** Exercise **
Restate each record word for word, from the first to the last.

━━━━━ Task inputs ━━━━━

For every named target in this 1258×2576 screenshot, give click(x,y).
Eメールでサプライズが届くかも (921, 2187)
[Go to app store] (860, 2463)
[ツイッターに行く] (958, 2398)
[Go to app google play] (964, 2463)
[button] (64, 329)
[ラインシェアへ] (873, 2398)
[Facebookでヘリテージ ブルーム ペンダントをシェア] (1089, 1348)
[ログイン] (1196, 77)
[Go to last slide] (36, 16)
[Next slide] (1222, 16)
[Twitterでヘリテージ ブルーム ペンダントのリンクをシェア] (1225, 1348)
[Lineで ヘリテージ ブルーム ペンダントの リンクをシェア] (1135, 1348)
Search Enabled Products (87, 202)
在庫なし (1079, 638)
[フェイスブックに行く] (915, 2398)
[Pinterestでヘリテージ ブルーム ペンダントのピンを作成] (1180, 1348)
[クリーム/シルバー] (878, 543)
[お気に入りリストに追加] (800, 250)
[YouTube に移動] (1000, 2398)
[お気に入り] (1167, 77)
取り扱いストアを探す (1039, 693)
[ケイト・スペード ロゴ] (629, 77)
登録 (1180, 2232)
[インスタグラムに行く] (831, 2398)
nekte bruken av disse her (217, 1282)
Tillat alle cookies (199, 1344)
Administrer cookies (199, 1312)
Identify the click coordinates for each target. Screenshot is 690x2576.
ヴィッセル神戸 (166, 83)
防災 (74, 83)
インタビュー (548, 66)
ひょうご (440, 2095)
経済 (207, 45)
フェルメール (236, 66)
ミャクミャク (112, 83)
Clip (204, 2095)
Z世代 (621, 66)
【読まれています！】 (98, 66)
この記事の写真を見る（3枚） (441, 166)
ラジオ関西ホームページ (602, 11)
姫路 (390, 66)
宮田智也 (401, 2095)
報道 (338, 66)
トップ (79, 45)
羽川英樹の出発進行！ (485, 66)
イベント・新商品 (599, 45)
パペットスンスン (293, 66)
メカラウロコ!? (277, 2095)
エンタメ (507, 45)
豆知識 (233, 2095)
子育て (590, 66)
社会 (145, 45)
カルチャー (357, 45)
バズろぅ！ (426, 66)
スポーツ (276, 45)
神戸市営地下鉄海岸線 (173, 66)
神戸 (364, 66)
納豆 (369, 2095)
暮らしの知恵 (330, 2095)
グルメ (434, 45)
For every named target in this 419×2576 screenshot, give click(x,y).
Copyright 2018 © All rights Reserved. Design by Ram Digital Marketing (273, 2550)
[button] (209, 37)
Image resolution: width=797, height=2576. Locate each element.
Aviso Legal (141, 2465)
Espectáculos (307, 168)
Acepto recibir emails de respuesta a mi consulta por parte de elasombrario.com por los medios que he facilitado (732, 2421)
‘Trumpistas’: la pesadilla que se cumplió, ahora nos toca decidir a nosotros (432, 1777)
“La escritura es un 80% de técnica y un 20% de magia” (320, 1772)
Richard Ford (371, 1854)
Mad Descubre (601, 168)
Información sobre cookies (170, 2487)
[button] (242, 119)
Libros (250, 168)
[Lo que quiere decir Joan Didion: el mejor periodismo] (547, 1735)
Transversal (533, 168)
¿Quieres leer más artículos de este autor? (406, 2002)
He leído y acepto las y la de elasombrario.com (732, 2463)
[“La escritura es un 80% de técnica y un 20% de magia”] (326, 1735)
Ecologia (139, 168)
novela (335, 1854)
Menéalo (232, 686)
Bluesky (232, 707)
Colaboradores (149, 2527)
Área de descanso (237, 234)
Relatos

━━━━━

** Response area **
For every named target in this 1258×2576 screenshot, give click(x,y).
Eメールでサプライズが届くかも (921, 2187)
[Go to app store] (860, 2463)
[ツイッターに行く] (958, 2398)
[Go to app google play] (964, 2463)
[button] (64, 329)
[ラインシェアへ] (873, 2398)
[Facebookでヘリテージ ブルーム ペンダントをシェア] (1089, 1348)
[ログイン] (1196, 77)
[Go to last slide] (36, 16)
[Next slide] (1222, 16)
[Twitterでヘリテージ ブルーム ペンダントのリンクをシェア] (1225, 1348)
[Lineで ヘリテージ ブルーム ペンダントの リンクをシェア] (1135, 1348)
Search Enabled Products (87, 202)
在庫なし (1079, 638)
[フェイスブックに行く] (915, 2398)
[Pinterestでヘリテージ ブルーム ペンダントのピンを作成] (1180, 1348)
[クリーム/シルバー] (878, 543)
[お気に入りリストに追加] (800, 250)
[YouTube に移動] (1000, 2398)
[お気に入り] (1167, 77)
取り扱いストアを探す (1039, 693)
[ケイト・スペード ロゴ] (629, 77)
登録 (1180, 2232)
[インスタグラムに行く] (831, 2398)
nekte bruken av disse her (217, 1282)
Tillat alle cookies (199, 1344)
Administrer cookies (199, 1312)
Identify the click coordinates for each target. Screenshot is 690x2576.
ヴィッセル神戸 (166, 83)
防災 (74, 83)
インタビュー (548, 66)
ひょうご (440, 2095)
経済 (207, 45)
フェルメール (236, 66)
ミャクミャク (112, 83)
Clip (204, 2095)
Z世代 (621, 66)
【読まれています！】 (98, 66)
この記事の写真を見る（3枚） (441, 166)
ラジオ関西ホームページ (602, 11)
姫路 (390, 66)
宮田智也 (401, 2095)
報道 (338, 66)
トップ (79, 45)
羽川英樹の出発進行！ (485, 66)
イベント・新商品 (599, 45)
パペットスンスン (293, 66)
メカラウロコ!? (277, 2095)
エンタメ (507, 45)
豆知識 (233, 2095)
子育て (590, 66)
社会 (145, 45)
カルチャー (357, 45)
バズろぅ！ (426, 66)
スポーツ (276, 45)
神戸市営地下鉄海岸線 (173, 66)
神戸 (364, 66)
納豆 (369, 2095)
暮らしの知恵 (330, 2095)
グルメ (434, 45)
For every named target in this 419×2576 screenshot, give click(x,y).
Copyright 2018 © All rights Reserved. Design by Ram Digital Marketing (273, 2550)
[button] (209, 37)
Image resolution: width=797, height=2576. Locate each element.
Aviso Legal (141, 2465)
Espectáculos (307, 168)
Acepto recibir emails de respuesta a mi consulta por parte de elasombrario.com por los medios que he facilitado (732, 2421)
‘Trumpistas’: la pesadilla que se cumplió, ahora nos toca decidir a nosotros (432, 1777)
“La escritura es un 80% de técnica y un 20% de magia” (320, 1772)
Richard Ford (371, 1854)
Mad Descubre (601, 168)
Información sobre cookies (170, 2487)
[button] (242, 119)
Libros (250, 168)
[Lo que quiere decir Joan Didion: el mejor periodismo] (547, 1735)
Transversal (533, 168)
¿Quieres leer más artículos de este autor? (406, 2002)
He leído y acepto las y la de elasombrario.com (732, 2463)
[“La escritura es un 80% de técnica y un 20% de magia”] (326, 1735)
Ecologia (139, 168)
novela (335, 1854)
Menéalo (232, 686)
Bluesky (232, 707)
Colaboradores (149, 2527)
Área de descanso (237, 234)
Relatos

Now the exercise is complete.